Kate Healy: Same, same. I mean, I would go to the things that had a free dinner, but no one ever invited me to a conference.
Caleb Brown: And the thing that the other custodians started doing this. And it became just sort of table stakes. And I mean, what a great service one to the industry and the profession, but also your clientele. Hey, we've been working with the access to these people and we're trying to help facilitate.
Kate Healy: You know, it's funny. I had one advisor who would never come to the meet and greets. And I was like, “Come on, come on, meet some students.” And he's like, “No, no, no. Okay. I need to hire someone who's got five to seven years experience. I really need someone that mid mid-level experience.” and I'm like, okay. And I have this conversation over and over again with advisors.
And I'm like, “The funny part is it's you and everyone else, there's a limited pool of advisors and you're all looking for the same person. Why don't you start? It's a little bit more work because yes, you have to train and develop them, but then they're trained and develop in your way.” And he kept saying, “Yeah, no, no, no. It's not what I'm looking for.” It's five years later, came up to me at one of the conferences, he's like, “Kate, I still haven't found that person that I want with five to seven years' experience. And if I had listened to you five years ago, I'd have someone with five years experience with me. So now I'm finally going to go hire a college student.”
Caleb Brown: Oh, that's amazing. So I love the story. It's just absolutely amazing. And you guys have really impacted due to some of those programs and the grants and the financial side, but also just the boots on the ground. Talk to us about just your career as an executive and just working in some of these, but like when you were working with the next-gen people, you kind of alluded to this already, but just what was it like, and what were the pros and cons? Maybe just start there working with someone younger.
Kate Healy: Yeah, absolutely. Like I was so impressed, right? We would start to, I hired a couple of interns, right? And we're like, all right, here, we got your summer's worth of work and they'd be all in and say like, “All right, well, I finished that. I did this. I figured out a way to do this quicker. What else do you have for me?” We're like, “Wait, you figured out a way to do this quicker. That's awesome.” Like they're looking at it with a fresh set of eyes. So that's amazing. They really dove into the work ‘cause we weren't making them copy. I remember one of our interns is like, “I really thought I was just going to be here like making copies all summer.”
I'm like, “We're a lean organization. You're writing press releases. Like I need you to help me with communications. I need you to help me promote events and webinars and all the things that we're bringing to our clients,” which really made them feel part of. The process. And I know other firms that create internships, a lot of firms have created, we had done some internship guidebooks to help people.
There's so many more now that are even better at what to do, right?

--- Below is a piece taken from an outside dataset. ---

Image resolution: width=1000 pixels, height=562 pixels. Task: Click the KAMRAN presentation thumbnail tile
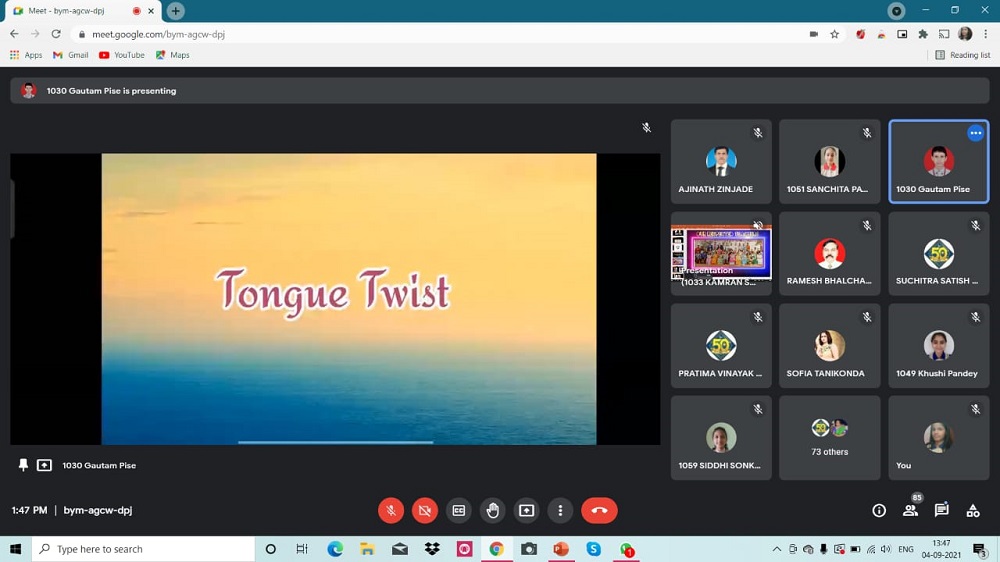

How do you bring someone in and make sure they're getting the right experience to know your firm, to know if financial planning is right for them, because what you want students to get out of an internship is what's the right fit. Is it small firm? Is it large firm? Do they want to be a financial planner? When you're going to college, we're all talking about these careers. You don't really know what it means, right? “I want to be a financial advisor.” Well, what is that? Until you get into it and you see it, hopefully, everyone is giving students the ability to sit in on client meetings and hear what happens.
Some of them are great, “Hey, it just got a promotion. I'm going to get all these stock options. Help me figure out a strategy.” And some of them are, “My mom just passed away and left me with money, but I don't even care because my mom just passed away.” Or, there's all these different emotions that happen.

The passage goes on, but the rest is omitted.